Cristina fue proscripta. Eso puede llevar a una derrota aún más profunda o ser la piedra de toque de una nueva politización. La moneda está en el aire, pero ese aire es el de las múltiples y dispersas militancias, el de las dispares responsabilidades, el de las aspiraciones a conducir o a organizar. Es el aire de las voluntades, de las ganas y de los límites. 

Puede ser la ocasión -¡eso es lo que deseamos!- para que la política vuelva a conmover y entusiasmar, a mostrar su necesidad, a proponer un cobijo para los intentos transformadores. 

Pero eso requerirá tantos desplazamientos, tanta revisión de las palabras que se usan, tanta generosidad para sortear dificultades, tanta apertura para fundar unas tramas nuevas, que no parece sencillo. 

Habrá que auscultar, insistir, errar, inventar, multiplicar las paciencias y también las hospitalidades, suspender las chicanas en redes y perseverar en las conversaciones en cada ámbito, pensar los problemas antes que ponerlos bajo la alfombra.

No es sencillo. Nada fácil. En principio, se trata de volver a leer el trazo del antagonismo social. Interpretar qué se juega.
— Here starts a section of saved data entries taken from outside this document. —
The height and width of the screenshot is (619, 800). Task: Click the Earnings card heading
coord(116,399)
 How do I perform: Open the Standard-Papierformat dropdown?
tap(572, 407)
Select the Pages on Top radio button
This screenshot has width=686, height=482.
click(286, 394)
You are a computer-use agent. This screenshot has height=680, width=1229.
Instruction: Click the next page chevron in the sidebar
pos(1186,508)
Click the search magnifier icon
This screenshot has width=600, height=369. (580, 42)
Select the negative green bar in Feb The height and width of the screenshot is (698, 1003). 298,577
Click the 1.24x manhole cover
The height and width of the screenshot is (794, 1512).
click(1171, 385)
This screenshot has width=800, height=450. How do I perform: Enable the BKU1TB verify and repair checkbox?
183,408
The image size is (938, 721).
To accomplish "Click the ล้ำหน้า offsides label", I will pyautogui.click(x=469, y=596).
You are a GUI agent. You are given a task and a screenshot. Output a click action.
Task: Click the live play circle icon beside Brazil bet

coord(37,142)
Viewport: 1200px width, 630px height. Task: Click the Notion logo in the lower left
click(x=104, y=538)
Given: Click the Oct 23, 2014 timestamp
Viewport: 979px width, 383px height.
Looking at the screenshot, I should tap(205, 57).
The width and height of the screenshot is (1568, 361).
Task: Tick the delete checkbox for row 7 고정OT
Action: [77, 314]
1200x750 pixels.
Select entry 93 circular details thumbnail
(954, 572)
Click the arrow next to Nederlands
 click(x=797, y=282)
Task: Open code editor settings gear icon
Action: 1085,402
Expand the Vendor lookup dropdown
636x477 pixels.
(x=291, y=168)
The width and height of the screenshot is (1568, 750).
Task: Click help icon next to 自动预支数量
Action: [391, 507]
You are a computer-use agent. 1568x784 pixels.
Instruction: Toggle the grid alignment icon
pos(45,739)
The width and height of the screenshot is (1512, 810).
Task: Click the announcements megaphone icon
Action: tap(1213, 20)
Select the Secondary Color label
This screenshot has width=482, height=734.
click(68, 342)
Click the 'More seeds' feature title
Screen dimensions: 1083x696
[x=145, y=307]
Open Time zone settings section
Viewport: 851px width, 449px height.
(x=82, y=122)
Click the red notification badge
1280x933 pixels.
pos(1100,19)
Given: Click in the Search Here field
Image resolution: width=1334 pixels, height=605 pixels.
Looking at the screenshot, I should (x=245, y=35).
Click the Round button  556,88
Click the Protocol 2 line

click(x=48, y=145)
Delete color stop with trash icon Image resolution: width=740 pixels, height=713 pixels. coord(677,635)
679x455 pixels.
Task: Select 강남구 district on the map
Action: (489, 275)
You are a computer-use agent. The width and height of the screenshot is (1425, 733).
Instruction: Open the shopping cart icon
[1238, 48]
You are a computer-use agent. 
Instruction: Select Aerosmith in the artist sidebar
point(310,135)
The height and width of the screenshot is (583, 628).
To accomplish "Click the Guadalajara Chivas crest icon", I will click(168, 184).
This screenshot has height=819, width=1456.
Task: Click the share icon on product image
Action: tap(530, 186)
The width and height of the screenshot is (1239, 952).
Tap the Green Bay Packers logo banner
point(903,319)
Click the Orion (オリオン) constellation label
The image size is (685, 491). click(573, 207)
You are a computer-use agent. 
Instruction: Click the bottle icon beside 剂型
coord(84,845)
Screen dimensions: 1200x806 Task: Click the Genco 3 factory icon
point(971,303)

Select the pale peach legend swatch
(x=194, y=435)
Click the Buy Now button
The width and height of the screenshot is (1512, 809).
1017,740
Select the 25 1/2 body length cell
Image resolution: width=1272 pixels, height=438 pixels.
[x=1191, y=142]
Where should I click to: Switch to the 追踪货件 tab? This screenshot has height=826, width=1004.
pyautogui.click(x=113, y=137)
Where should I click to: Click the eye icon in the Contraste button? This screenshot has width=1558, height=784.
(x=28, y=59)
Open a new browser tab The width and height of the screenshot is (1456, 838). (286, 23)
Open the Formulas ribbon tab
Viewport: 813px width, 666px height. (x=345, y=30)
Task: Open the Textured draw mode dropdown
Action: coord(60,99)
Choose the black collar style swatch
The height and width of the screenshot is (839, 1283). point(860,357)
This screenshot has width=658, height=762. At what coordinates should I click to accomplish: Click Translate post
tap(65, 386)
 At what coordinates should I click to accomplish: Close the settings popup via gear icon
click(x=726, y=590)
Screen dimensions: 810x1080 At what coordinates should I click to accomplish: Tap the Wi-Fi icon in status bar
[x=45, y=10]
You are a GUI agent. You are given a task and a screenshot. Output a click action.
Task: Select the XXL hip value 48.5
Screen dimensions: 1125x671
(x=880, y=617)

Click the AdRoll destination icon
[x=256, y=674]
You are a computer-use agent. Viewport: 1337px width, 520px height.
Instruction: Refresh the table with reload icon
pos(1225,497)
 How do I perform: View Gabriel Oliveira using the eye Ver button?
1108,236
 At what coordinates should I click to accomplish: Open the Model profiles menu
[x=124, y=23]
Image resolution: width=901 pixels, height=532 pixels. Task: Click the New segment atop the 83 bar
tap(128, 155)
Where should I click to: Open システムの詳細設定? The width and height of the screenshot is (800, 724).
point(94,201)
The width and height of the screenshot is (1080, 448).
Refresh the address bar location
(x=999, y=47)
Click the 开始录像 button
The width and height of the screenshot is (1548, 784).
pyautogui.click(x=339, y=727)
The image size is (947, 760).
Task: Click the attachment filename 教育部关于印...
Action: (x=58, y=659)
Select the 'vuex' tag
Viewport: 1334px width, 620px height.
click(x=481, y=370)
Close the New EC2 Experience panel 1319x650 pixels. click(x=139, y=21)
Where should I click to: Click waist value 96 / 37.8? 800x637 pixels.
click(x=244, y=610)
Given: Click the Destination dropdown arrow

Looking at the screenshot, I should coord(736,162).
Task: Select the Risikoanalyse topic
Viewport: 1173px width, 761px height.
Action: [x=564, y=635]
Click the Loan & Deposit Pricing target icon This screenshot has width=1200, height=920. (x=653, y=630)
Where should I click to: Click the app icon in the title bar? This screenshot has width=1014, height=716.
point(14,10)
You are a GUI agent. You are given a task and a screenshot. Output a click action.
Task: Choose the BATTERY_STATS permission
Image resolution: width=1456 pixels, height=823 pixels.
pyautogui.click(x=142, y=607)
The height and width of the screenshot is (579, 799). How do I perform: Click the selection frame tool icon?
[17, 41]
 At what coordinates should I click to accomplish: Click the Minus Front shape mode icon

Y diría: no es la democracia como principio formal e institucional solamente, sino la potencia de la situación democrática para permitir que un conjunto de luchas que son distributivas, igualitaristas, reparatorias, se diriman. 

Menos Lousteau y más Bregman. Porque alcanza con ver quiénes en el campo político festejan la condena a Cristina para encontrar, además de la runfla macrista y libertaria, a los adocenados cultores de las buenas formas, que a veces se pintan de progresistas pero sólo para maquillar su tenaz adversidad al movimiento popular. 

También ver quienes acompañan a Cristina, más allá del peronismo, para encontrar las militancias de izquierda, los activismos sociales, los transfeminismos, que no se reconocen kirchneristas, pero sí sujetos de una alianza posible que la incluye, que incluye el pedido por su libertad.

No es fácil y, valga la insistencia, la moneda está en el aire. El carácter dramático de la hora exige ese arrojo. A lo que no sabemos. A lo que intuimos que hay que hacer.